## Description of the task
Quote the entries below from the line containing "coordinates (406, 387)." through the line containing "pyautogui.click(x=641, y=1404)", inclusive, reproducing them character for character.

---- Material for the task

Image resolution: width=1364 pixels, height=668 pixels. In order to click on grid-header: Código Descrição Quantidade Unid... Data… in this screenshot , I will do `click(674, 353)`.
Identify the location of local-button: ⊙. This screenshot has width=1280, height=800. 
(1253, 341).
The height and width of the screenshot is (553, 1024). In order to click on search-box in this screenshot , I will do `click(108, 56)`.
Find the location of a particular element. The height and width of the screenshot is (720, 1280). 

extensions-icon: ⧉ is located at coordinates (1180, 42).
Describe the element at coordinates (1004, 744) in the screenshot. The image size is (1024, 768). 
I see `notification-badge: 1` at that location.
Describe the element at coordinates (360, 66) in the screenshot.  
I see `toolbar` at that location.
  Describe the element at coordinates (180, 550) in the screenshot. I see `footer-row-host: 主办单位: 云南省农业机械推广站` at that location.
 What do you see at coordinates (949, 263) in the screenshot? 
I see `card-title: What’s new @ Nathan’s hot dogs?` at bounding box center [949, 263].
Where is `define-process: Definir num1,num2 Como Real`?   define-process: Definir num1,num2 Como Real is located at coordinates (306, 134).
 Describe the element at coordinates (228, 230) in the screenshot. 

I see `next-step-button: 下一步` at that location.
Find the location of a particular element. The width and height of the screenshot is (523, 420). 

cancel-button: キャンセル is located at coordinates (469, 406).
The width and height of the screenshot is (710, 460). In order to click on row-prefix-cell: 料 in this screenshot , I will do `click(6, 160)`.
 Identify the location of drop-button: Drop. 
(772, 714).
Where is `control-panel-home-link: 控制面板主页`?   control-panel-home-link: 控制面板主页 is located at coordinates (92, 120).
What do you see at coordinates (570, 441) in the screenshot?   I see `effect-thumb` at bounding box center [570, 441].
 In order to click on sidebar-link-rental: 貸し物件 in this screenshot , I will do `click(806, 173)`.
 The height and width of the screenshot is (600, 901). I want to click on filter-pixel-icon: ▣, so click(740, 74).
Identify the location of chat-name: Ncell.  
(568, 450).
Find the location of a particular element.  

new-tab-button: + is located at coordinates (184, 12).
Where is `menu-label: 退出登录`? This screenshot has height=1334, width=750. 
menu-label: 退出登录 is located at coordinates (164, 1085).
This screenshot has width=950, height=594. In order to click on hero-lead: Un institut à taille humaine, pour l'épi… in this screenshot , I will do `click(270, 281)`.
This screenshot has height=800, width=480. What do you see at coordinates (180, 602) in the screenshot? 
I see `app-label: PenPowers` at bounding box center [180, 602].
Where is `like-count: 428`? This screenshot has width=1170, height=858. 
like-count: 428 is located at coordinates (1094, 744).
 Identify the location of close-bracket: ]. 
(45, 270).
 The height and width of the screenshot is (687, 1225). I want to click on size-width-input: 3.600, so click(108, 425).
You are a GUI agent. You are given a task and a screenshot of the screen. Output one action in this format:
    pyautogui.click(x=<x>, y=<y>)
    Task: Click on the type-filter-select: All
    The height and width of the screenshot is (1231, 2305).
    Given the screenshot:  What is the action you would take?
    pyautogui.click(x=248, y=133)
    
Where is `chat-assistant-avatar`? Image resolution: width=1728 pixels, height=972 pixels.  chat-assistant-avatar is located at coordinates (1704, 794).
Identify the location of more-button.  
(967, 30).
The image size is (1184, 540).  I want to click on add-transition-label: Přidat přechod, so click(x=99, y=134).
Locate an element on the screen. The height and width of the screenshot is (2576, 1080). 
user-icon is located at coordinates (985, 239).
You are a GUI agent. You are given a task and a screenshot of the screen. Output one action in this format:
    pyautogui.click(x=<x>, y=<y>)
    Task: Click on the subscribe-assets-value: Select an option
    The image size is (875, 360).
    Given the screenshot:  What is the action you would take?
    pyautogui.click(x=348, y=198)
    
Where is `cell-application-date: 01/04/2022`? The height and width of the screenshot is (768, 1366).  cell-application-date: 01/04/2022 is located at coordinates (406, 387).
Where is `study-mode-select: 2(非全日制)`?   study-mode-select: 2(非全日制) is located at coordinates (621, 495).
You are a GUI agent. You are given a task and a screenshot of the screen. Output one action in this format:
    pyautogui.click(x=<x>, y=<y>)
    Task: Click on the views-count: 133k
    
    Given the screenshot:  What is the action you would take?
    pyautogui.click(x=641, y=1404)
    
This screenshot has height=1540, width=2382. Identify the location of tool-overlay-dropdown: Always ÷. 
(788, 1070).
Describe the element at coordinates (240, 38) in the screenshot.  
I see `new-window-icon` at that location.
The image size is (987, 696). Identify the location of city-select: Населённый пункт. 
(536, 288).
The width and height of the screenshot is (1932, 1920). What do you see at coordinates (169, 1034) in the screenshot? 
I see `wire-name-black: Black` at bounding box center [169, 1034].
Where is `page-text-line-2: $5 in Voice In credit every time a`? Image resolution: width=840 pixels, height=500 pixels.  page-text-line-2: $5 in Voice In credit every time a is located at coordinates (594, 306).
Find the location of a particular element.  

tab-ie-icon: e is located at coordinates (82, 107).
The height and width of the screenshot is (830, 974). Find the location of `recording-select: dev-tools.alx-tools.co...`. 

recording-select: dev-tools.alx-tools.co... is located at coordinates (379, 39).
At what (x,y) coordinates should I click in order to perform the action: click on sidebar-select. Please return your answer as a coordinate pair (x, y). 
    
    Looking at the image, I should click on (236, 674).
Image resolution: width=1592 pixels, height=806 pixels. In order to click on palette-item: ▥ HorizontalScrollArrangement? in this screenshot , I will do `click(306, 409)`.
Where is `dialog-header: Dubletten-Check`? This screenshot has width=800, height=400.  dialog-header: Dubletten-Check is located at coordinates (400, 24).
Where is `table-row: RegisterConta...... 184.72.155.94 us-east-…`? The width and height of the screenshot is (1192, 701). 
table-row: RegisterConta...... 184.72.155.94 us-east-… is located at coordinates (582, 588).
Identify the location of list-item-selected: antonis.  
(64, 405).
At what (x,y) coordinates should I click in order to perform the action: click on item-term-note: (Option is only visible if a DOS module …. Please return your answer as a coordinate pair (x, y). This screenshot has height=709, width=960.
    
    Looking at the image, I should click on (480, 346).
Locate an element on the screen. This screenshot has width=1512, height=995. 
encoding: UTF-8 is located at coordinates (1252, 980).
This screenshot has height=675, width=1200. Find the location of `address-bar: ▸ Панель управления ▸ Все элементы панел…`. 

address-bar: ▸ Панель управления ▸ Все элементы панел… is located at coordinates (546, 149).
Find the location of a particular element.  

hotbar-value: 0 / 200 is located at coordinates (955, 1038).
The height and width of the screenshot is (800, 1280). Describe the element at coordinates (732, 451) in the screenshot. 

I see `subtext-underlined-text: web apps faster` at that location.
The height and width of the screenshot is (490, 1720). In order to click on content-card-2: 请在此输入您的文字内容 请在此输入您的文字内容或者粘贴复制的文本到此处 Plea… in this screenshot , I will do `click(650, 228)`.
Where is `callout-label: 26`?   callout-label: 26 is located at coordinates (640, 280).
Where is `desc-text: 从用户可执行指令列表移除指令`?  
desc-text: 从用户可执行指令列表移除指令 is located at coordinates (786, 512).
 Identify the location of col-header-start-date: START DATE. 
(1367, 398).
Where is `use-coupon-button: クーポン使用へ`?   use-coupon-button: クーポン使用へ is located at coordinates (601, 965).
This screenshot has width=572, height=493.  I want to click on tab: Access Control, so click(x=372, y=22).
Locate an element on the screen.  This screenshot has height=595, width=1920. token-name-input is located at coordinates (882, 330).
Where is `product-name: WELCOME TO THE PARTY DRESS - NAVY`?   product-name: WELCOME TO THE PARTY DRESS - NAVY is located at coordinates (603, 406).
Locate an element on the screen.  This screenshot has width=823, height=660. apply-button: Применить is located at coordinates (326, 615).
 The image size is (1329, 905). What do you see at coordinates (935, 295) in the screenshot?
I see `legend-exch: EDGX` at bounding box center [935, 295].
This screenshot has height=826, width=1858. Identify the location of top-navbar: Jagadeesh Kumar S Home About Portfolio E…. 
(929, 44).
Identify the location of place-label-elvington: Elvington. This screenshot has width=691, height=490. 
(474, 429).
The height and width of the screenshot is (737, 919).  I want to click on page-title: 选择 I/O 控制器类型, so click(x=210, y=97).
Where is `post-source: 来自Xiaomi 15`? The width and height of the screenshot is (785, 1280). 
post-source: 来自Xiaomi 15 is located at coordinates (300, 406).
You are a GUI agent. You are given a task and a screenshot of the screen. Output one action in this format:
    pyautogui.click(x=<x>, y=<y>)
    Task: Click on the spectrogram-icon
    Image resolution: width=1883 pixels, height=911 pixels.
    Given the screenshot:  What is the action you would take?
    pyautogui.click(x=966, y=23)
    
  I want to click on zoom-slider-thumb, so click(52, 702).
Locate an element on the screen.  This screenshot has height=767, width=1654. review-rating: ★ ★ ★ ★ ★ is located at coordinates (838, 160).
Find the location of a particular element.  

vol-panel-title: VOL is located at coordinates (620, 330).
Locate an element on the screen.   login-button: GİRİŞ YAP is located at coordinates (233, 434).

--------

## Expected answer
Where is `cell-application-date: 01/04/2022`? The height and width of the screenshot is (768, 1366).  cell-application-date: 01/04/2022 is located at coordinates (406, 387).
Where is `study-mode-select: 2(非全日制)`?   study-mode-select: 2(非全日制) is located at coordinates (621, 495).
You are a GUI agent. You are given a task and a screenshot of the screen. Output one action in this format:
    pyautogui.click(x=<x>, y=<y>)
    Task: Click on the views-count: 133k
    
    Given the screenshot:  What is the action you would take?
    pyautogui.click(x=641, y=1404)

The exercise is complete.